As global memory is not cached, it is important to know about the texture and constant memory spaces available in the
CUDA architecture as well. These memories are cached and are ideally suited for memory that is going to be loaded
once and then accessed in a read-only fashion. Our lookup table falls perfectly into this scenario. Our original
implementation used global memory to store the lookup table, but by accessing the data using a 1D texture, the
“solve_image” kernel’s running time was cut by 50%. As this kernel is called twice per iteration of the algorithm (12
times in all), the improvement in this one kernel reduced the total running time by 5%.
3.5 Parallel execution
Running algorithms in parallel is the core of GPU computing. Serial operations can probably best be executed on the
CPU, while parallel portions can usually be efficiently mapped to the GPU, provided some care is taken to maximize the
parallelism given its fixed resources. We have already discussed one standard optimization technique regarding
parallelism and that is overlapping memory transfers between the host machine and the GPU device with other work.

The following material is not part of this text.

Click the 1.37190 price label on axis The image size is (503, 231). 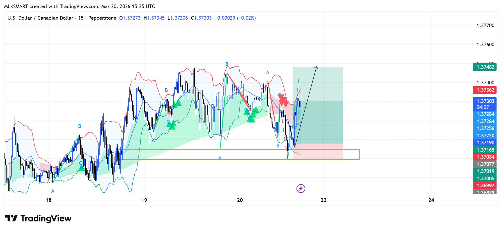(485, 143)

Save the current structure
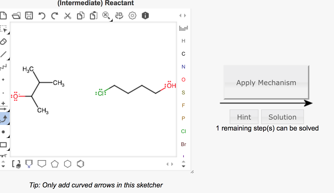click(x=29, y=15)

These asynchronous copies allow kernels to be executing on data already loaded onto the device, while new data is
copied over to it, effectively hiding the latency involved in the data copy.
For GPU devices with CUDA compute capability 1.x, only one kernel can be executed at a time, although the kernels are
run in multiple thread blocks. To keep the multiprocessors busy on the GPU, there should be at least as many thread
blocks as there are multiprocessors, but ideally there will be more in order to hide the latency that exists when a warp (a
grouping of 32 threads) is not ready to execute it’s next instruction, e.g. if it must wait for data to be loaded from global
memory or some other operations to complete. When one warp stalls, another warp can be quickly scheduled to execute
and effectively hide the latency of the memory access.
In our implementation, we have maximized the number of warps and thread blocks that are running on the GPU by
carefully managing the limited GPU resources, including registers and shared memory that are common to each thread
block. By carefully rewriting our GPU kernels, and in some cases subdividing them into smaller kernels, we were able
to reduce the number of registers and shared memory needed, thereby increasing the number of blocks that could be
executed in parallel. One immediate benefit of using floats instead of doubles is that the number of registers used was
cut in half. Another means of reducing the number of registers was by eliminating temporary variables that were
convenient when writing the code, but not strictly necessary for correct execution. For example, by reordering some of
the computations in one kernel, we could avoid several temporary variables that increased our register use.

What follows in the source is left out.